By Jeffrey Zuckerman

In GrantaJaspreet Singh recently described how her mother, in translating the daughter’s book from English to Punjabi, “preserved the emotional impact” of the fourteen stories she had written, up until the final piece, which read very differently.

My mother translated the story I never wrote...This new fourteenth story was my mother’s story and not mine. No translator, no one has a right to change my story, I thought. Not even my mother.

It is a strange and unsettling thought that a translator might deliberately or, worse, unconsciously present us with a story only tangentially related to the original-language text. But what, exactly, do we feel if we realize that we've read a false or unfaithful translation? Loss? Rage? What exactly have we lost, if we cannot read the original, and where should we direct our anger, if we have been given something that otherwise we would not have had at all?

Translation is the last remaining vestige of rewriting; it is a career not unlike that of being a scribe in medieval times or a typist in the twentieth century. “There’s nothing glamorous about it,” my friend said of working as a translator at UNESCO in Paris. “I switch the words from French to English, make sure it sounds logical, and then pass it on to my reviser.” 

Readers (and even editors!) often assume that a fluid translation is accurate, and reviewers consistently declare English-language books from abroad "ably translated," without much thought given to the underlying process. Even when the translation is read and annotated by the publisher, questions about the text are usually posed to the translator, rather than being answered by looking at the original. So rogue translations are all the more discomfiting when their dissemblances are discovered.

If the rewriting Jaspreet Singh’s mother performed feels like theft, then where do you draw the line between transducing something and traducing it? Are all translators thieves?

I detest the Italian adage “traduttore, traditore” ("translator, traitor" would be the most literal rendering). There is something available now in the target language whereas previously there had been nothing. That is no betrayal; indeed, it’s a gift. Sometimes the translation is for the better, as when writers like Paul Auster find themselves more famous abroad than at home.
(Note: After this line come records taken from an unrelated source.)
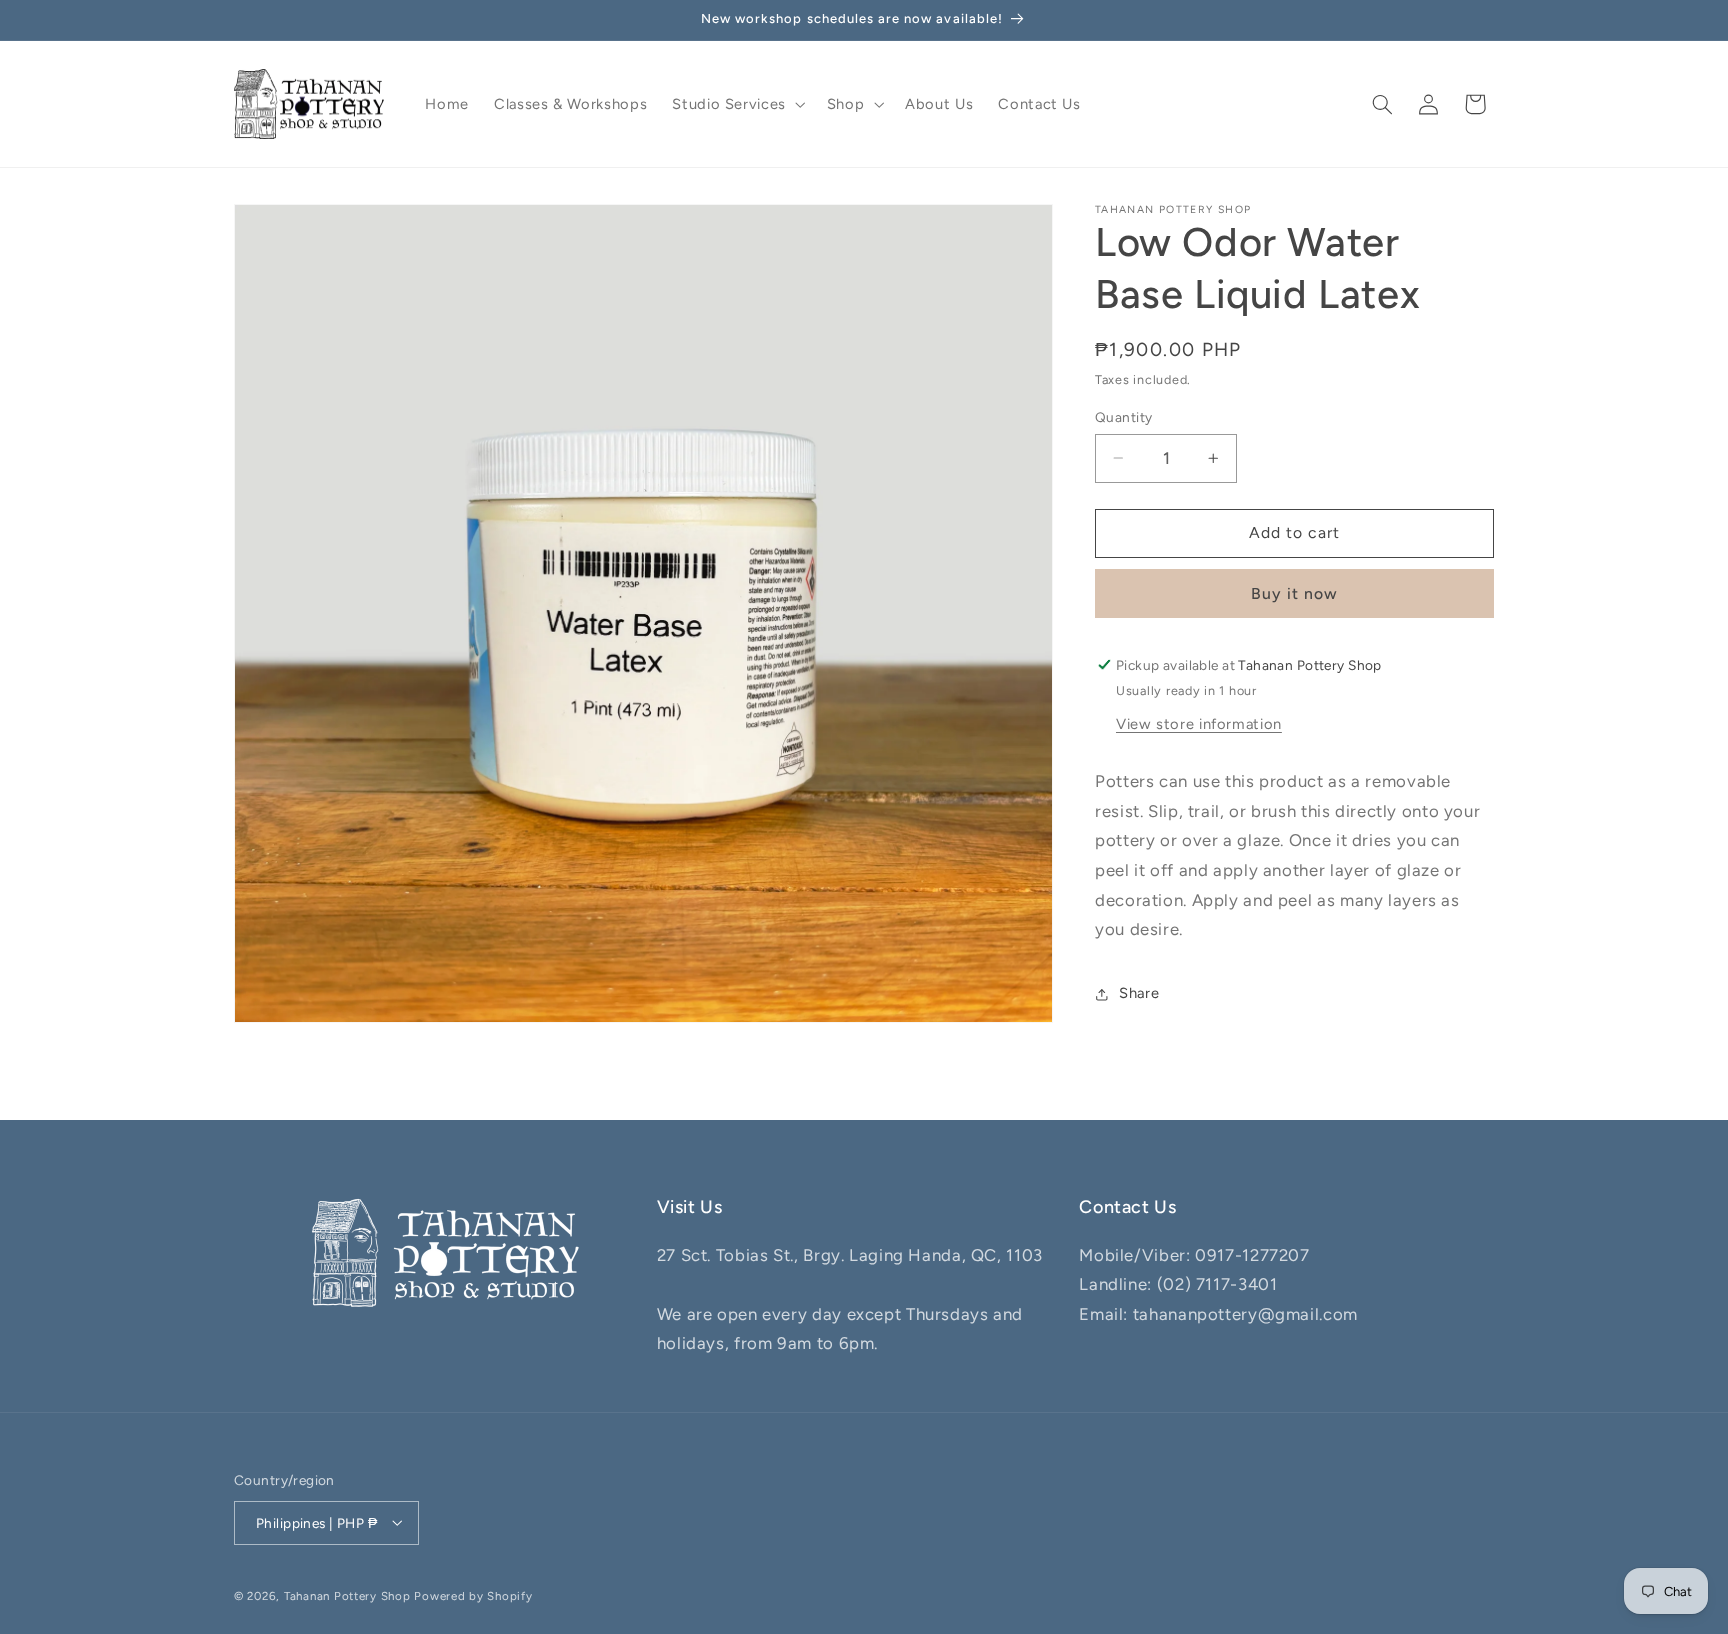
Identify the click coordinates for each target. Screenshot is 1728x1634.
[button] (737, 104)
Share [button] (1139, 993)
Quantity (1123, 417)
Really, attempting to moralize this recalls the recent (and inconclusive) brouhaha over facts and truth in John D’Agata and Jim Fingal’s The Lifespan of a Fact.

I don’t think a question so polarizing can be answered, and the futility of the thought itself only merits satire—as in this piece from Dezső Kosztolányi’s Kornél Esti, translated by Bernard Adams, about a kleptomaniac translator:

In the course of translation our misguided colleague had, illegally and improperly, appropriated from the English text £1,579,251, together with 177 gold rings, 947 pearl necklaces, 181 pocket watches, 309 earrings, and 435 suitcases...Where did he put these chattels and real estate, which, after all, existed only on paper, in the realm of the imagination, and what was his purpose in stealing them?